I installed 7.0.1 5161 over 5151 this past weekend.
Looking in the system log this morning I'm seeing a slew of ID=36, Category=Network, Priority=Notice, Message=TCP packet dropped entries.
Looking at a few of them, they all appear to be from foreign countries that are on my Geo-IP block list. And yet, there have been absolutely NO ID=1198, Category=Security Services, Priority=Alert, Message=Initiator from country blocked: Initiator IP:<ip address> Country Name=<country name> entries since the upgrade.
I don't see any reference to a change in Geo-IP blocking in the Release Notes, and can't find anything with a quick Google search..
Has anyone seen or experienced this behavior?
Best Answer
-
Larry All-Knowing Sage ✭✭✭✭
This problem was eventually solved in a rather lengthy remote session with a willingly patient CSR.
The ID=36 messages were a deflection from the real problem. At some point in the past another CSR apparently turned on these notifications, which skewed my view of what was happening.
Apparently the ID=1198 message was no longer visible following the 5161 firmware update. The CSR had me revert the firewall's appearance to Gen 6.5 mode and log in. The messages suddenly appeared in that log. After switching back to the Gen 7 appearance, the messages continued to appear and remained.
He had no explanation for why this problem occurred, but he knew enough that this little "trick" could solve some anomalous behavior.
Problem solved.
0
Answers
Three weeks of missed communication with the CSR assigned to this case - with absolutely NO resolution in sight.
First, because SonicWall's support system cannot read and ingest my email responses to outbound messages.
Second, because October has been full of Jewish holidays (which I observe) when the CSR calls expecting someone in the office - and the office is closed - the case gets waylaid for another few days.
Today, when I tried calling, I had to wait 45 minutes on hold, only to be told the CSR could call back "some time later."
No, I'm calling in, and if YOU are not available, then make someone ELSE available to determine what the problem is.
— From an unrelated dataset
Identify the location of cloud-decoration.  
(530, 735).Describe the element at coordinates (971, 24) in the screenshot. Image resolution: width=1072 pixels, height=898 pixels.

You've obtained the logs, you've seen my explanation, and yet YOU need to remote in?
I'm angry about the sheer waste of time and stupidity of it all.
Why yes - posted about this a couple of months ago:
Access Rule to block MAC-adress — SonicWall Community
Created a rule to block the MAC-address, but that doesn't seem to do anything. I think because the packets are already dropped before any other rules come into action. Anyway - I configured the log to skip the 36-events.